___ Supplied material

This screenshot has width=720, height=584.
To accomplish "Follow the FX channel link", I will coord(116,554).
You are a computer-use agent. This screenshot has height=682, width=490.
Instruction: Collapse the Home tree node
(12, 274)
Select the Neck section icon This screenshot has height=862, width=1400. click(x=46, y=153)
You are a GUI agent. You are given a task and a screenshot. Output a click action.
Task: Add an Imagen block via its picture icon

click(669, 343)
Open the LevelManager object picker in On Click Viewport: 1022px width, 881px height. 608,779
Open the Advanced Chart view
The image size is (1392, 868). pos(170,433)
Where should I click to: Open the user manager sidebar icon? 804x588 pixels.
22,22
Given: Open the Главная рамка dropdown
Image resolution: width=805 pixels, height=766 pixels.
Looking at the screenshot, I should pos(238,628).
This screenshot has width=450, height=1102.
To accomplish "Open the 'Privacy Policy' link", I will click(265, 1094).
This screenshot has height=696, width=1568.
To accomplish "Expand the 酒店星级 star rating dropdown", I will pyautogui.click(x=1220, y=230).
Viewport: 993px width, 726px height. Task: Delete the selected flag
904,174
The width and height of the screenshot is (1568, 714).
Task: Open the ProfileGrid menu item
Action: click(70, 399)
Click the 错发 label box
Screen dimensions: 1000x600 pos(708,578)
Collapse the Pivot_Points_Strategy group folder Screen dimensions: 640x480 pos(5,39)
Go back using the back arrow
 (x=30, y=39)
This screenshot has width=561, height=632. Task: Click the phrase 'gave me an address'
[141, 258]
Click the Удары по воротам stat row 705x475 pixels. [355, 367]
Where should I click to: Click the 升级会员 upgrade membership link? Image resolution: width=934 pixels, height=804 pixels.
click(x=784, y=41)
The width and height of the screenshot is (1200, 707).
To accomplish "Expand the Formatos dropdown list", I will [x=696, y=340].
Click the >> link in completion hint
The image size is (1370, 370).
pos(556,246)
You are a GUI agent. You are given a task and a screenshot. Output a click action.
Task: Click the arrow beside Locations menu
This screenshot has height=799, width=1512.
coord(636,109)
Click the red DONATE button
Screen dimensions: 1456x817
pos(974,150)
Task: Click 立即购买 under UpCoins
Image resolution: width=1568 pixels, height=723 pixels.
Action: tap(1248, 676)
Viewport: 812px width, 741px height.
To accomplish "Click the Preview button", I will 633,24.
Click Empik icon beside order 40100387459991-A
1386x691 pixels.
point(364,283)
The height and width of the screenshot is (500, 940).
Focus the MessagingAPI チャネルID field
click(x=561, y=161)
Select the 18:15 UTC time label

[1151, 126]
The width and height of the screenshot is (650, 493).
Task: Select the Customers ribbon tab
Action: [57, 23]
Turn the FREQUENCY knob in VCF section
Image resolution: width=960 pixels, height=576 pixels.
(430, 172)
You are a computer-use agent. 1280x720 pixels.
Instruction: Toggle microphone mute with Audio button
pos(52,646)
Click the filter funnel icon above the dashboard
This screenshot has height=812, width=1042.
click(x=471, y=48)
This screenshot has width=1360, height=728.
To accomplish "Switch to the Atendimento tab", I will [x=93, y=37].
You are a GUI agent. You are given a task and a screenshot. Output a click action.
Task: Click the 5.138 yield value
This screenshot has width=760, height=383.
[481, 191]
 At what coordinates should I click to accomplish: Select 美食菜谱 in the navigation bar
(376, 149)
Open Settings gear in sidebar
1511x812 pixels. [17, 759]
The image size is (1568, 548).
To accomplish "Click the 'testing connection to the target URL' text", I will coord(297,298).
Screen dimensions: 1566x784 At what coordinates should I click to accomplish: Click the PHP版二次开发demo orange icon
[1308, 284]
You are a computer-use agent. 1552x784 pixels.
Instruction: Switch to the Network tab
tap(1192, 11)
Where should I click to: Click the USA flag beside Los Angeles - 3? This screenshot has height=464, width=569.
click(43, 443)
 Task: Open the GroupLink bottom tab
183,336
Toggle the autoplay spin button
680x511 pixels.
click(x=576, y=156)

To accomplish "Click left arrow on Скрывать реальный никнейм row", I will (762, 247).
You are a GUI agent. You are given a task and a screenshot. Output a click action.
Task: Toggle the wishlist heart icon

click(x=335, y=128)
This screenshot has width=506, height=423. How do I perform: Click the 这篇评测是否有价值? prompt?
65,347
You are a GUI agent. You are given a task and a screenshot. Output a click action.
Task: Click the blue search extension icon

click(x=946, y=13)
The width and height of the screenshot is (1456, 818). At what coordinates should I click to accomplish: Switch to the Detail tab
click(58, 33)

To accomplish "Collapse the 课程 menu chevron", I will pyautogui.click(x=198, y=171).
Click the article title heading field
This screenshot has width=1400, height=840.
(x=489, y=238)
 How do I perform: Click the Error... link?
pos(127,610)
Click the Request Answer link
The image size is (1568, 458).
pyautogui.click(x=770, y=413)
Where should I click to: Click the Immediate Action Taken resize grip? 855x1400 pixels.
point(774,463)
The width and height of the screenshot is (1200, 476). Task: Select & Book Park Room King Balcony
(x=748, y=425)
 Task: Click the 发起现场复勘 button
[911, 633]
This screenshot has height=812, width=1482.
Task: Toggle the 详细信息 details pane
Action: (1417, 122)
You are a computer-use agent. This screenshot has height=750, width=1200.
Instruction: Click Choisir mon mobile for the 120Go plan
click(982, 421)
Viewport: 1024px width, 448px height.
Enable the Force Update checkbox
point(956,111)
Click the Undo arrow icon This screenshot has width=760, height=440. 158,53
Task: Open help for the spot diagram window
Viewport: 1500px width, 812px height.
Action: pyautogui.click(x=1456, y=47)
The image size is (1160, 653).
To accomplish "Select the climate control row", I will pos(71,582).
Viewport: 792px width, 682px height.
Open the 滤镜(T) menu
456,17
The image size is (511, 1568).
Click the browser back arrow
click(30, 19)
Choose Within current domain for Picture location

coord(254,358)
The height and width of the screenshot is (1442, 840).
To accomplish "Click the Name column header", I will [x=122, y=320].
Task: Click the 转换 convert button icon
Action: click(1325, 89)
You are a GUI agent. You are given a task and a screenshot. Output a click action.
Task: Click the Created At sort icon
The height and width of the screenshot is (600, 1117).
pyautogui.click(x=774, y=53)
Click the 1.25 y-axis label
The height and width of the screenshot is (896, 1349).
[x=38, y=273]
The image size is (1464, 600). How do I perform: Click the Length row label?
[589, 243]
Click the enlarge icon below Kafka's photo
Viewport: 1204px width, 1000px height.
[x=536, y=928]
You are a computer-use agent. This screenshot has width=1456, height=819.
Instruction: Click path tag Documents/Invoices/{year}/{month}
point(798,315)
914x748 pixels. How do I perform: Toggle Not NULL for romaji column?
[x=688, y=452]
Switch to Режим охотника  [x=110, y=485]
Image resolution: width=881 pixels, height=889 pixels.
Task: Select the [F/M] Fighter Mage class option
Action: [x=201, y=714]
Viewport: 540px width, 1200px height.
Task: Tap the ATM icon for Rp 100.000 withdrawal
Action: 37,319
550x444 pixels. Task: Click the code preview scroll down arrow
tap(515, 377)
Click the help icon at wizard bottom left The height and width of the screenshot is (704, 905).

______

The required output is every line above from the one with "Focus the MessagingAPI チャネルID field" down to the one with "You are a computer-use agent. 1280x720", restated word for word, ends included.

The answer
Focus the MessagingAPI チャネルID field
click(x=561, y=161)
Select the 18:15 UTC time label

[1151, 126]
The width and height of the screenshot is (650, 493).
Task: Select the Customers ribbon tab
Action: [57, 23]
Turn the FREQUENCY knob in VCF section
Image resolution: width=960 pixels, height=576 pixels.
(430, 172)
You are a computer-use agent. 1280x720 pixels.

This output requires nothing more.